À la maison, l’ambiance se veut aimante et l’imaginaire de la petite Nadia divague en musique. « Papa écoutait des vinyles de Stevie Wonder et Michael Jackson. Maman était
amoureuse de variété française et de Joe Dassin », poursuit Imany. Dès l’enfance, elle sent grandir en elle le désir coupable de chanter. Mais à l’école, son timbre grave lui vaut les
ricanements des garçons. « Ils considéraient ma voix comme une anomalie. Je fredonnais sur le chemin de la boulangerie car c’était le seul endroit où personne ne pouvait m’entendre. »

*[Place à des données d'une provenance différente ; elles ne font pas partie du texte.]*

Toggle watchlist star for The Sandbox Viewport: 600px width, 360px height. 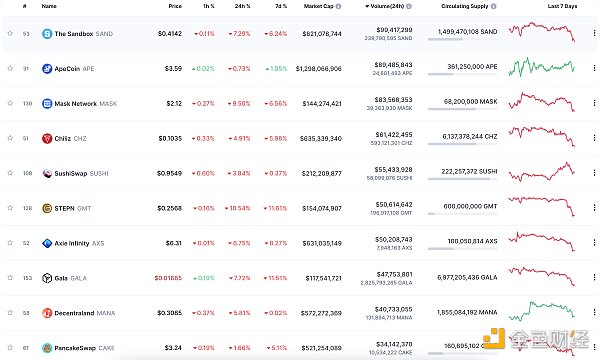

Au collège, l’adolescente se distingue au saut en hauteur. Repérée par l’entraîneur de l’équipe de France, elle débute une formation à l’Institut national du sport (Insep). « Ça n’a jamais été un rêve d’enfant, mais j’ai participé à des compétitions à travers la France. C’était mon premier accès au monde extérieur », se souvient l’ex-sportive. Le destin en décidera autrement. L’année de ses 17 ans, une chasseuse de têtes repère sa beauté sculpturale et lui propose de devenir mannequin. Un nouvel univers s’ouvre à Nadia, qui s’installe à New York en 1999. Elle y restera sept ans.
Décennie musicale
De fashion week en fashion week, la top model s’aguerrit sur les podiums. Mais déchante aussi : « Tous les jours, quelqu’un nous pesait, nous mesurait et décrétait que l’on défilerait ou pas… C’était très dur ». Pour s’évader, cette fan absolue de Nina Simone et Tracy Chapman écrit des chansons. « À New York, on me disait que ma voix était sexy. Elle
ne sonnait plus comme une anomalie, mais comme une particularité.» Puis en 2007, lasse d’être considérée comme « un cintre » et consciente que le mannequinat « véhicule des messages normatifs qui ne servent pas l’image de la femme », Nadia débarque à Paris.
Après avoir écumé les bars de la capitale sous le nom d’Imany, l’apprentie musicienne tape dans l’oreille de Malick Ndiaye, producteur d’Ayo, lors d’un concert au Sentier des Halles. Une décennie plus tard, l’heure du bilan a sonné : « Je ferai toujours de la musique. Il n’y a rien de plus gratifiant que de monter sur scène. On reçoit instantanément l’amour du public. Lui tourner le dos serait ingrat. Je dois trouver l’équilibre entre ma vie de femme, de mère et d’artiste. De militante, aussi ». Elle est devenue l’ambassadrice acharnée d’ENDOmind, une association qui lutte pour la reconnaissance de l’endométriose et de la douleur de la femme. Car Imany a eu mille vies, et on lui fait confiance pour se réinventer à l’infini.